*FRAGMENTO FUENTE:*

-*-

Navarro dinamita el concepto de maternidad, descomprime su peso en el imaginario social y cultural.  En Ceniza en la boca, las posiciones y roles filiales cambian: Diego es un niño al cuidado de su hermana, otra niña. Por momentos él percibe a su madre como una carga y siente “que más que una mamá, tenemos una hija, que somos nosotros los que la tenemos que cuidar” (108). La madre no vive con sus hijos durante mucho tiempo, su voz es “dura” e “impenetrable”, aun después de la muerte de Diego, pero reconoce sus imperfecciones y se lo hace saber a su hija: “Tú vas a tener que escoger entre querer una mamá como la que crees que mereces, pero no vas a tener, o abrazarte a la que tienes” (165). Las dos novelas de la escritora inscriben un viraje interesante en la figura materna y nos traen un manto de libertad: una madre puede sentirse desamparada, ser cruel, narcisista, repleta de desbordes, contradicciones y frenesí, y no pasa nada. 

¿Y el título? Es imposible que no irrumpa en la mente Cometierra (2019), la novela de Dolores Reyes. En Ceniza en la boca, la protagonista se traga parte de las cenizas de su hermano muerto. En ese acto de ingerir no ingresa lo ominoso como en Cometierra, más bien en la ceniza pervive la memoria y la presencia afectiva de un cuerpo amado pero desaparecido.

-*-

*DATOS MOSTRADOS:*
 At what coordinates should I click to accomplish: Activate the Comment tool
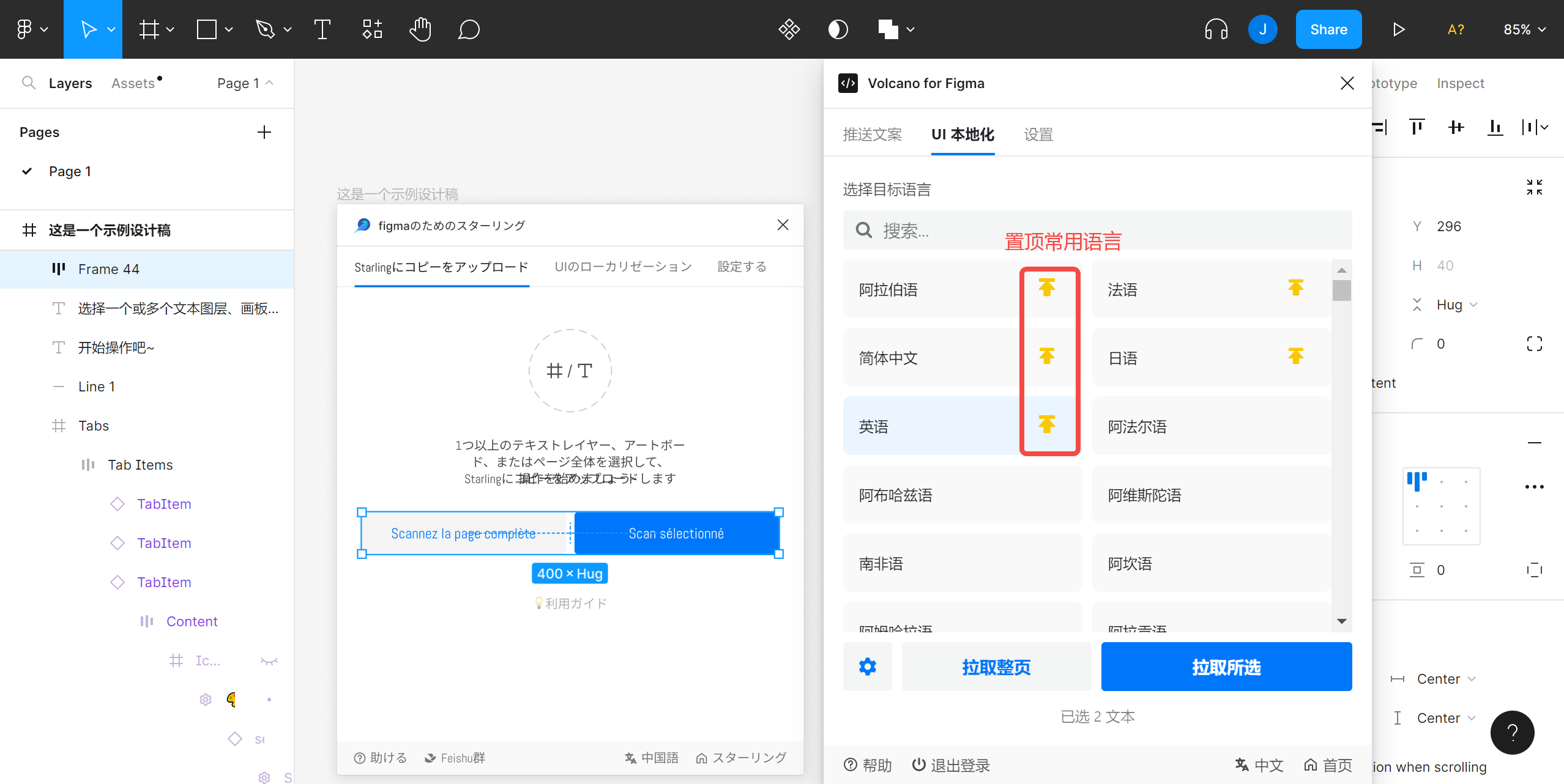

-*-

*ENUNCIADO:*
Responda, según el fragmento sobre Ceniza en la boca:
(a) ¿Quién cuida a Diego cuando es niño?
(b) ¿Qué novela de 2019 se menciona y quién es su autora?
(c) ¿Qué se traga la protagonista?
Las líneas provienen de una fuente distinta del fragmento.

*RESULTADO CORRECTO:*
(a) Su hermana, que también es una niña.
(b) Cometierra, de Dolores Reyes.
(c) Parte de las cenizas de su hermano muerto.